= Laylat al-Jaiza =

Night preceding the Eid al-Fitr

Laylat al-Jaiza (Night of Rewards) is the night preceding the Eid al-Fitr. It has particular significance with the month of Ramadan and is to earn rewards for all the fasts and good deeds in this month. It is considered a blessed night for Muslims. Muslims believe that on this night, the gates of heaven are open and the blessings of God are abundant. As such, they engage in various acts of worship such as performing additional voluntary prayers, reciting the Quran, seeking forgiveness from God, and making supplications for blessings and mercy.

It is believed that Laylat al-Jaiza is one of the five nights during which prayers and supplications are not rejected.

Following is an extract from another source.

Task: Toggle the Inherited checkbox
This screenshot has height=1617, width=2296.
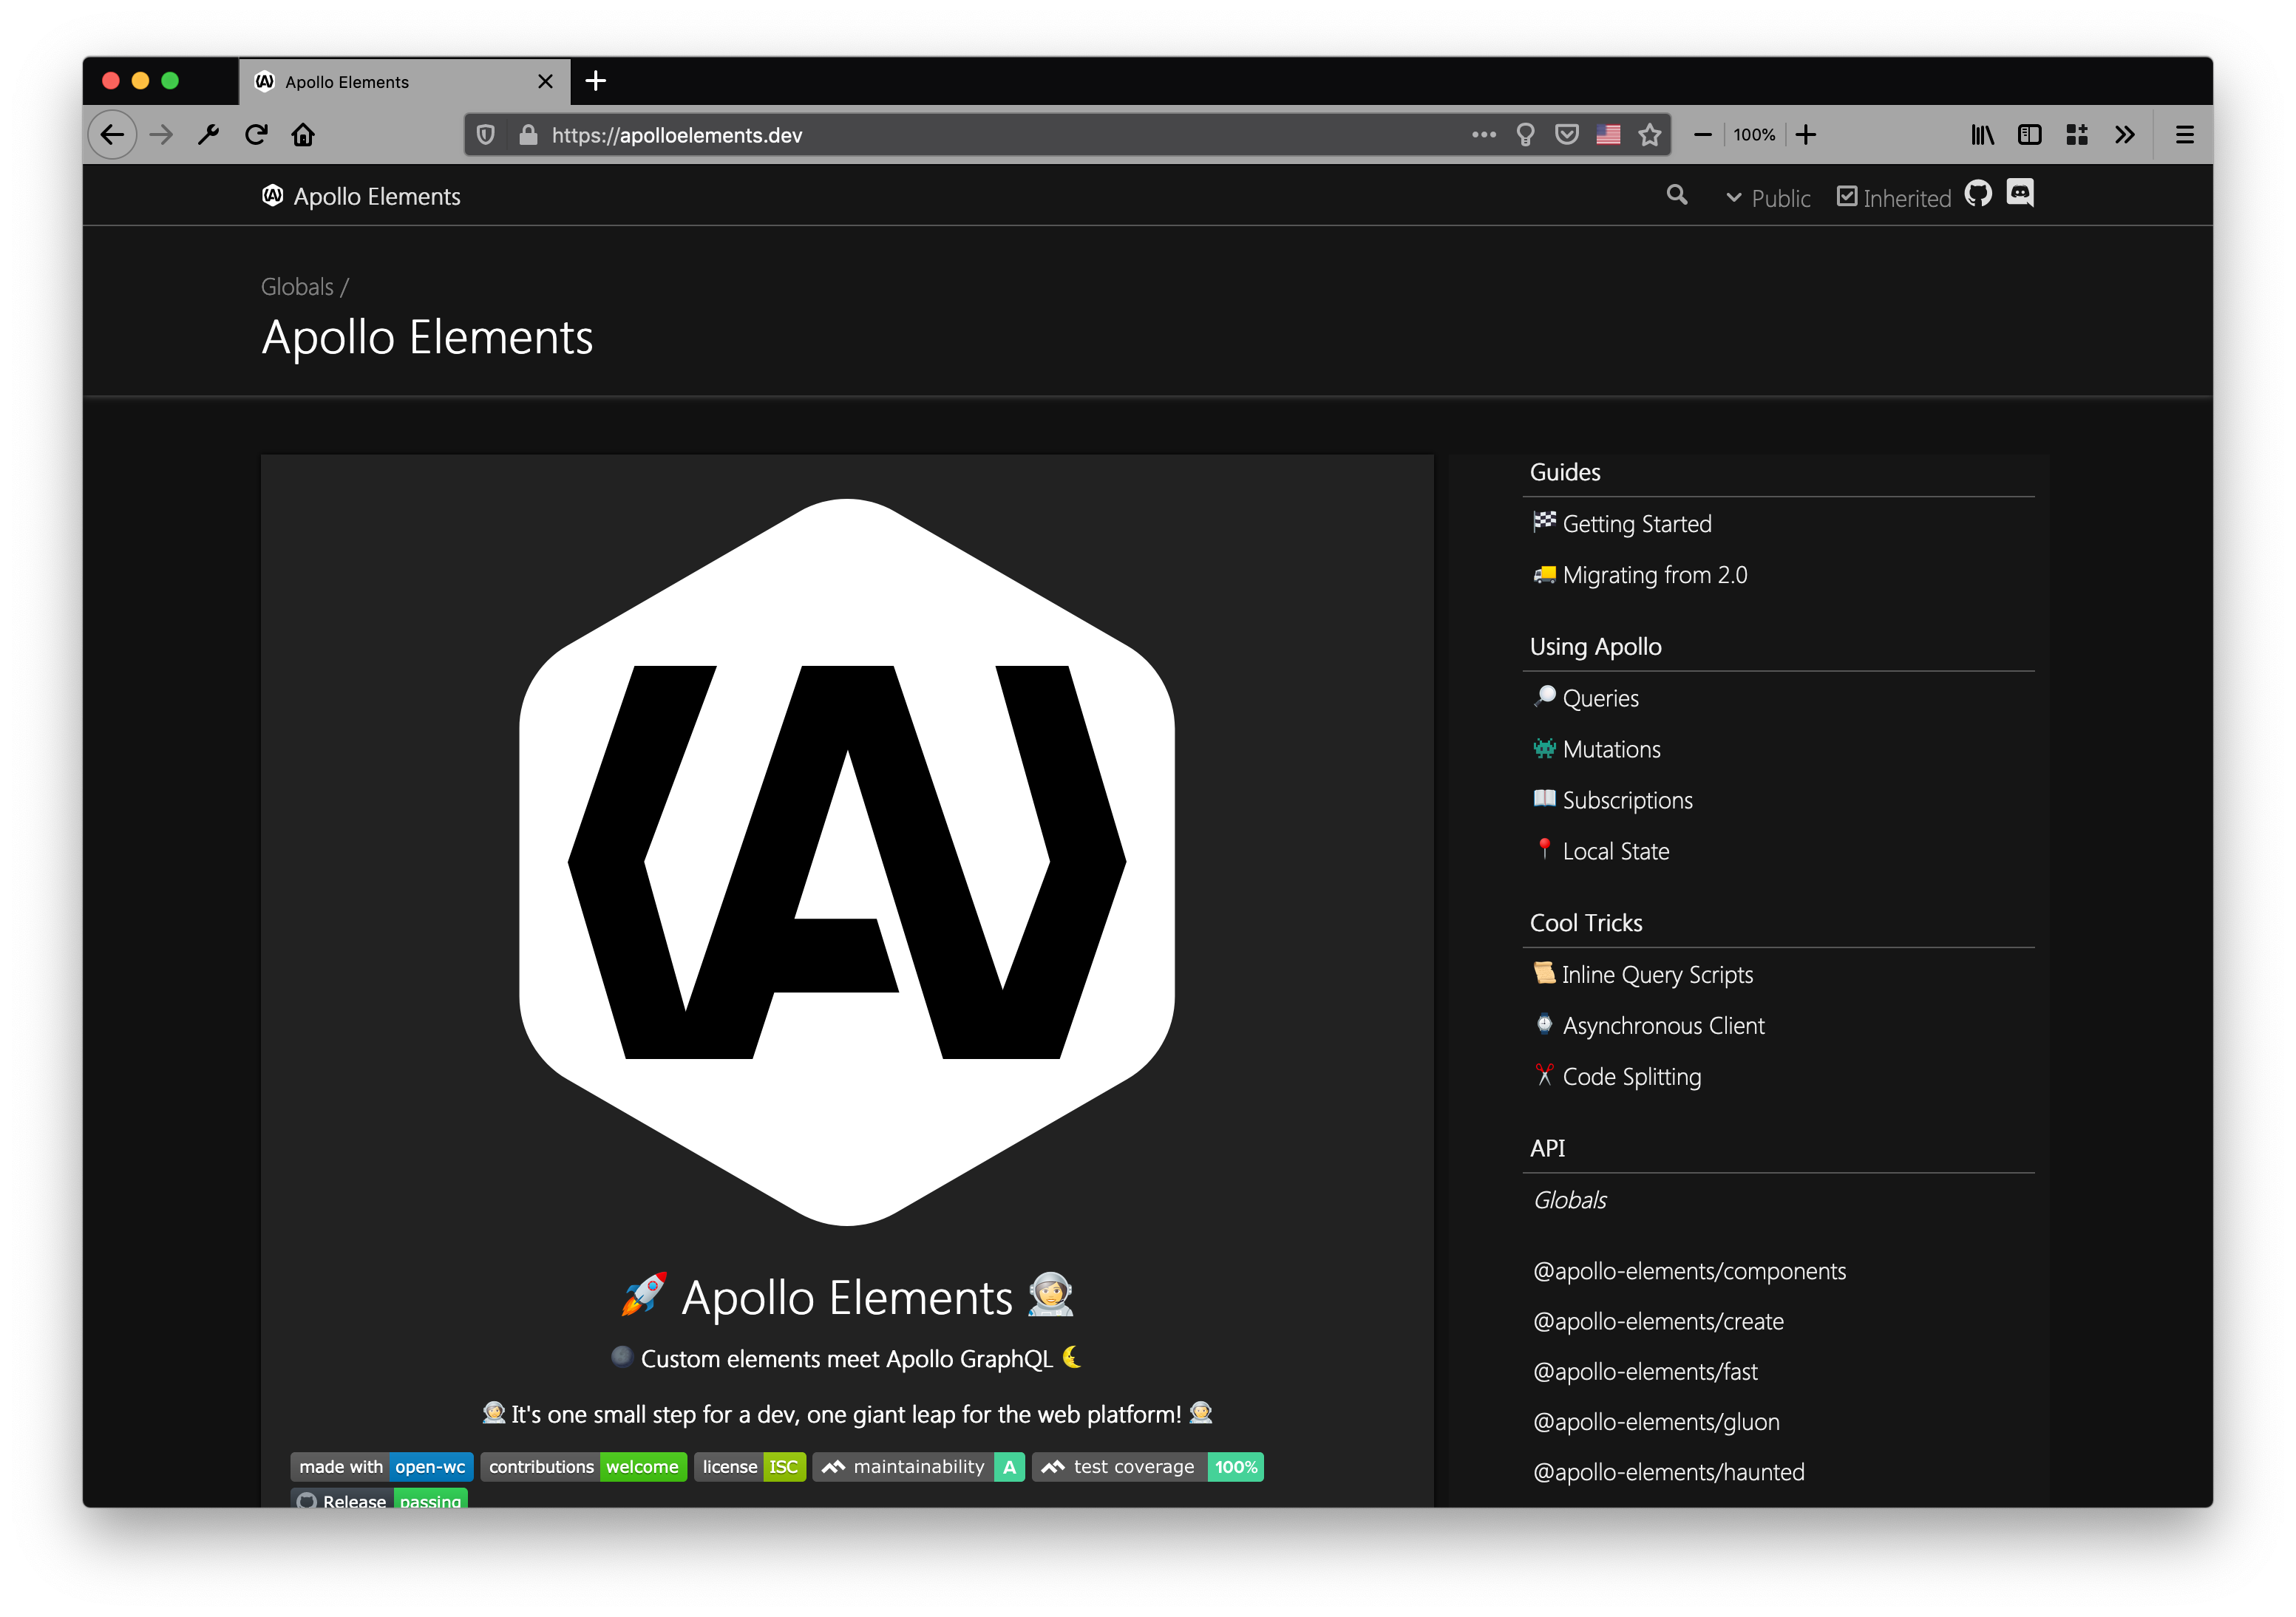Action: coord(1846,197)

This is why Muslims make the most of this night by engaging in acts of worship, hoping to earn rewards from God for their efforts during the month of Ramadan.
To benefit from this night, Muslims should spend it performing good acts of worship and praying to God.

The Islamic prophet Muhammad set an example for Muslims by spending this night in prayer and supplication. He would perform nafl prayers, which are optional prayers, recite the Quran, and seek forgiveness from God. He would also perform the Tahajjud prayers, which are optional prayers recommended to be performed in the later hours of the night.

Laylat al-Jaiza is a significant night and it is an opportunity for them to gain rewards and blessings from God for their efforts during the month of Ramadan. It is a time for reflection, self-improvement, and seeking forgiveness from God, and Muslims strive to make the most of this night through acts of worship and supplication.

Imam Sadiq is of the view that forgiveness and salvation descends on the fasting person on this night and not on the night of power.

Muhammad is reported to have said in a hadith in Sunan ibn Maja:

Whoever stands up (in worship) in the nights preceding the two Eids expecting rewards from his Lord, his heart will not die when the other hearts will die.